Thirdly, leaders of global organizations face new levels of complexity and disruptive change. A complex network of alliances such as joint ventures global sourcing partnerships replaces monolithic corporations. Therefore, today’s business leaders have to find innovative ways to guide these multicultural, multi-continent and multifunctional teams across organizational boundaries – the dividing lines – to create the necessary variety of responses they need to address this new era of complexity.

What is one of the corresponding leadership challenge ? Complexity and unpredictable events make it impossible for even the most self-directed, brilliant modern business leader to individually lead a global acting organization. Some leaders start to recognize that experiences and solutions of the past do not necessarily help when dealing with these emergent challenges of today and tomorrow. But knowing what does not work anymore does not necessarily mean that they look for new perspectives and opt for different solutions.

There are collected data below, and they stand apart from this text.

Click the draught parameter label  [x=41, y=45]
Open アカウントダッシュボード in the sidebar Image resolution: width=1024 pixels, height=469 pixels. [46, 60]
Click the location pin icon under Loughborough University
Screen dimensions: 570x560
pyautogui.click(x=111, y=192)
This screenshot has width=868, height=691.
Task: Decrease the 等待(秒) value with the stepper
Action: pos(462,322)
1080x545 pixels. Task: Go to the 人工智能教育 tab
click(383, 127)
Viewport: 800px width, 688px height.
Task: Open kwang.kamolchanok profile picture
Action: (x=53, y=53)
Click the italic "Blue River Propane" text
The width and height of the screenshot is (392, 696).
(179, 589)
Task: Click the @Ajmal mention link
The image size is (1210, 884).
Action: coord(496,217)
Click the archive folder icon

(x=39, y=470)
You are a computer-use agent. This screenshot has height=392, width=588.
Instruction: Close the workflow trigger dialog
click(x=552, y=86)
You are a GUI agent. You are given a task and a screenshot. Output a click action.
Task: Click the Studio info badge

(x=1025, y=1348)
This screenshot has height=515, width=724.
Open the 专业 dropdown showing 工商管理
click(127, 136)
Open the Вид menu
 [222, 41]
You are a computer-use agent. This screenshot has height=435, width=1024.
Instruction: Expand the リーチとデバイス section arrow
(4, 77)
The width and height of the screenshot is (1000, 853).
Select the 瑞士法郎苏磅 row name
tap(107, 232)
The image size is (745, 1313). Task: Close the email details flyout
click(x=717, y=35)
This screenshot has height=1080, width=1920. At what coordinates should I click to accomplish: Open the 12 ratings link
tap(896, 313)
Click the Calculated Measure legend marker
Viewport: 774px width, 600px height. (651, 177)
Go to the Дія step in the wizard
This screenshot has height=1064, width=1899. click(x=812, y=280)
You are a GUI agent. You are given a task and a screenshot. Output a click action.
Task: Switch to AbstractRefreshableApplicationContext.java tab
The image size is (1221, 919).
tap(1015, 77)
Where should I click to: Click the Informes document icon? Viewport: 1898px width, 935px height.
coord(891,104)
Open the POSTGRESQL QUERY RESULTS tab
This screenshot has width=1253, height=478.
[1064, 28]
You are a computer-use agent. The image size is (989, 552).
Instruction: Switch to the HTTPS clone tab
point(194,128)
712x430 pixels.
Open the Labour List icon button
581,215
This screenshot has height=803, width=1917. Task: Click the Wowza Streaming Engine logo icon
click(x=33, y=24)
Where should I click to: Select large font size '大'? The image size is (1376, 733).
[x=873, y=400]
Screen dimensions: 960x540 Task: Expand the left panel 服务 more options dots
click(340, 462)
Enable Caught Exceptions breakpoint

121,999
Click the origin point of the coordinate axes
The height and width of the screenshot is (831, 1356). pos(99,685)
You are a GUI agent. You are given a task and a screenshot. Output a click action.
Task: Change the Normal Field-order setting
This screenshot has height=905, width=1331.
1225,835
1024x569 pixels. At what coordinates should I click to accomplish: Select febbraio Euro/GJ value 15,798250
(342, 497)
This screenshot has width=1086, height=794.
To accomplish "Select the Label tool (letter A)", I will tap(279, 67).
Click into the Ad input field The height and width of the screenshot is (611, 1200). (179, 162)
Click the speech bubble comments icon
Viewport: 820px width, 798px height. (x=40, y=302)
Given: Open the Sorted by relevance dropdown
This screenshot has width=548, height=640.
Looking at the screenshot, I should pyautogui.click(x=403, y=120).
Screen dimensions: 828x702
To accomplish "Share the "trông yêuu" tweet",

However, there is now evidence that any open system – such as an organization – has the capacity to respond to change and disorder by reorganizing itself at a higher level of organization. There is however a leadership challenge. The elements of the system must have the freedom to take initiatives (challenge 1) and develop the ability to create a repertoire of responses that can match or exceed the number of different stimuli it may encounter in its environment. In order to create this repertoire of new, adaptive and efficient responses, business leaders have to create opportunities for large groups of people (challenge 2) so that they can think, learn and create their future collectively without exactly knowing what the future will be.

How to cope with these challenges? Dare to mobilize the “organizational crossing mind”. Large Groups are a form of a “crossing mind”. As our right and left brain is interconnected to create, so can leaders connect and engage the various organizational sub-systems through large group gatherings. And large group interventions are a powerful tool to enable the whole system to generate new responses, engage in collective efficiency, innovate across systems and reinvent outdated collective patterns of thinking.

Instead of maintaining and strengthening the dividing lines between business units, support and lean functions, old and younger generation, top, middle and bottom lines, courageous leaders decide to invest in large group interventions to release and empower the “crossing mind’.

What about you : What prevents you from organizing a large group intervention. What is the cost you generate by maintaining your organization thinking in dividing lines instead of investing in leading with a crossing mind?